Monday, July 9, 2012

Add Emphasis Using One Of Photoshop's Oldest Tools


If you see a branch with its arm stretched out wide, with beautiful fall colored leaves on it, do I have to tell you it's from a tree?  We don't have to see the tree to know it's there.  All that's needed is the suggestion to help tell the story.  The same holds true for today's image.  You see the violin, the hand fingering the strings and a piece of the bow.  In your mind you know that the bow isn't magically floating there, gliding across the strings by some celestial force.  There's a hand somewhere below the edge of the image.

One of the most powerful, and least discussed tools in the Adobe Photoshop CS6 (and any number below it) is the Crop Tool (C).  It's a tool for cropping parts of an image, not just "trimming" the excess.  In today's image there was plenty of room in the original frame to include the top of the guy's head, the bottom of the bowl, and the belt he was using to hold his pants up.  The "big deal" is that none of that added to the story telling of the image.

One of the first "cool" images I made was for a holiday card to send to the relatives.  It was of our first born, a son.  It wasn't him standing tall (all 2' 6" of him at the time), showing him from head to foot.  It was his eyes.  Just a swath from the bridge of his nose to the brim of the hat he wore.  It told the complete story.
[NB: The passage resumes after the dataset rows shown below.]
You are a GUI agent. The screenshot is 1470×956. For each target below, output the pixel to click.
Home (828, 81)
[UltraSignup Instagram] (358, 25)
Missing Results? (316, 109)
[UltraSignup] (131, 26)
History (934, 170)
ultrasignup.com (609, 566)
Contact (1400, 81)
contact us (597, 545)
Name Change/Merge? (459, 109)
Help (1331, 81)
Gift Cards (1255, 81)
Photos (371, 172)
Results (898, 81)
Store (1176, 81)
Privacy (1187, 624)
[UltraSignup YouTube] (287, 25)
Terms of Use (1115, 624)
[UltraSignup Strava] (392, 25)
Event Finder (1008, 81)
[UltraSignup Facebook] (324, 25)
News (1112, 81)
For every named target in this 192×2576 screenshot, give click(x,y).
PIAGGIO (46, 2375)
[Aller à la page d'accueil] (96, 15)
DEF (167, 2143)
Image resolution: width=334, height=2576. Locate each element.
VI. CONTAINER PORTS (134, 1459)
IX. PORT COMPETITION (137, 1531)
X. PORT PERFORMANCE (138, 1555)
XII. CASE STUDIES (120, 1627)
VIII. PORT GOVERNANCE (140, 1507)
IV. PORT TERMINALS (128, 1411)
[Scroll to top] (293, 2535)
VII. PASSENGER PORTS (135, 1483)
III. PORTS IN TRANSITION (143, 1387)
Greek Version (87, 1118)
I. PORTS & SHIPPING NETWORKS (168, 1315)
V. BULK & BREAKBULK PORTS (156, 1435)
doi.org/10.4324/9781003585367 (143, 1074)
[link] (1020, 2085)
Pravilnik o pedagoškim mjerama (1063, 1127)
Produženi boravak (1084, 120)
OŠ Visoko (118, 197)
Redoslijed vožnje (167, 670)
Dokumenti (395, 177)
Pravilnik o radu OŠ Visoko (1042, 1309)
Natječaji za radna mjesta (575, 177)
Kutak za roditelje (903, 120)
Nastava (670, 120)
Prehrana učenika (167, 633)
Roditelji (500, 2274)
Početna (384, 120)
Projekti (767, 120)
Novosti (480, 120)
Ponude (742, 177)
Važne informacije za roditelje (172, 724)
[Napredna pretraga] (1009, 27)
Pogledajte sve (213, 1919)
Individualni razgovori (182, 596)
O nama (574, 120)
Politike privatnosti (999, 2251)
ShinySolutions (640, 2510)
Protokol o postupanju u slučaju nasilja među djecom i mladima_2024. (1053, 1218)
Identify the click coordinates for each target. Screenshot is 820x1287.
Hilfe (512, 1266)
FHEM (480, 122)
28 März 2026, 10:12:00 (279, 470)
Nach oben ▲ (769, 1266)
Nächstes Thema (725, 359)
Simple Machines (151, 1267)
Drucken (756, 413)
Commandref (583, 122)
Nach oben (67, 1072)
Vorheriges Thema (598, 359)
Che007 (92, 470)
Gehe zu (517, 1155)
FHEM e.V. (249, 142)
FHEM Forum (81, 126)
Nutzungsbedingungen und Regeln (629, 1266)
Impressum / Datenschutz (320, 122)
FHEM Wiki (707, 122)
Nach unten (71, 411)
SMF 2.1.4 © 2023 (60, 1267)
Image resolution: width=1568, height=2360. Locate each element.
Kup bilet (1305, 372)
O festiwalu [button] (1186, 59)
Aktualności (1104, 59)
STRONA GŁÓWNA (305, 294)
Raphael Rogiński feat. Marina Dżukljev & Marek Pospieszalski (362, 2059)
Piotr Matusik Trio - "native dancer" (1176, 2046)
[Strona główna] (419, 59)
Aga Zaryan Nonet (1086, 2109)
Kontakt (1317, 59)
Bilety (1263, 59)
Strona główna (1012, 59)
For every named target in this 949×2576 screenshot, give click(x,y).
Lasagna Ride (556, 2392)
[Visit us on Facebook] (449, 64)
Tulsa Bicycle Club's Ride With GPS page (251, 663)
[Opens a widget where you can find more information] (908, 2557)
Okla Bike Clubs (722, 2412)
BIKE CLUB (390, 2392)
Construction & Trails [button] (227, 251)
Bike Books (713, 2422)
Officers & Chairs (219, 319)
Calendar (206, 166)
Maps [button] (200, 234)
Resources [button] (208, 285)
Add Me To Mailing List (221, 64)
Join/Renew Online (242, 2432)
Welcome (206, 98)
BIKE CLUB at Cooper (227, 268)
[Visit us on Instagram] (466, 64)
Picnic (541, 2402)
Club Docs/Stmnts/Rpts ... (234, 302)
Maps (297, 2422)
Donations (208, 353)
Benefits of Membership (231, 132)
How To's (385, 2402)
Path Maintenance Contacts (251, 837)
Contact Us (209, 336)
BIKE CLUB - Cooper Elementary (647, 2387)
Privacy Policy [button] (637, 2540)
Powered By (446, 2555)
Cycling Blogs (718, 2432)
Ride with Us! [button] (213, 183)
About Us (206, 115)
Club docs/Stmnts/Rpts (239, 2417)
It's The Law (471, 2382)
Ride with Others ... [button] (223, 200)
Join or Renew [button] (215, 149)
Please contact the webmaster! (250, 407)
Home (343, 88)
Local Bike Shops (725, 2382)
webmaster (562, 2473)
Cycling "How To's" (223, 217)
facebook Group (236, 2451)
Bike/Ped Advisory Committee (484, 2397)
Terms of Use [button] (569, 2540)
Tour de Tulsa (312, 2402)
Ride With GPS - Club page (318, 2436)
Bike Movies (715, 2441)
That was long before Photoshop was ever thought of.  But the "theory" is the same today as it was then.  Crop out whatever doesn't move the "story" of the image along.  Today's image never even got to Photoshop.  It was all done in Adobe Photoshop Lightroom 4 (or it could have been done, just as easily, in the ACR [Adobe Camera Raw] package that comes with Photoshop or Adobe Photoshop Elements.

I'm a big believer in ruthless cropping.  What more does today's image need to convey the story?  I don't think it needs any more.  Let me know if you think the image would be enhanced by having additional elements.  I'd like to know.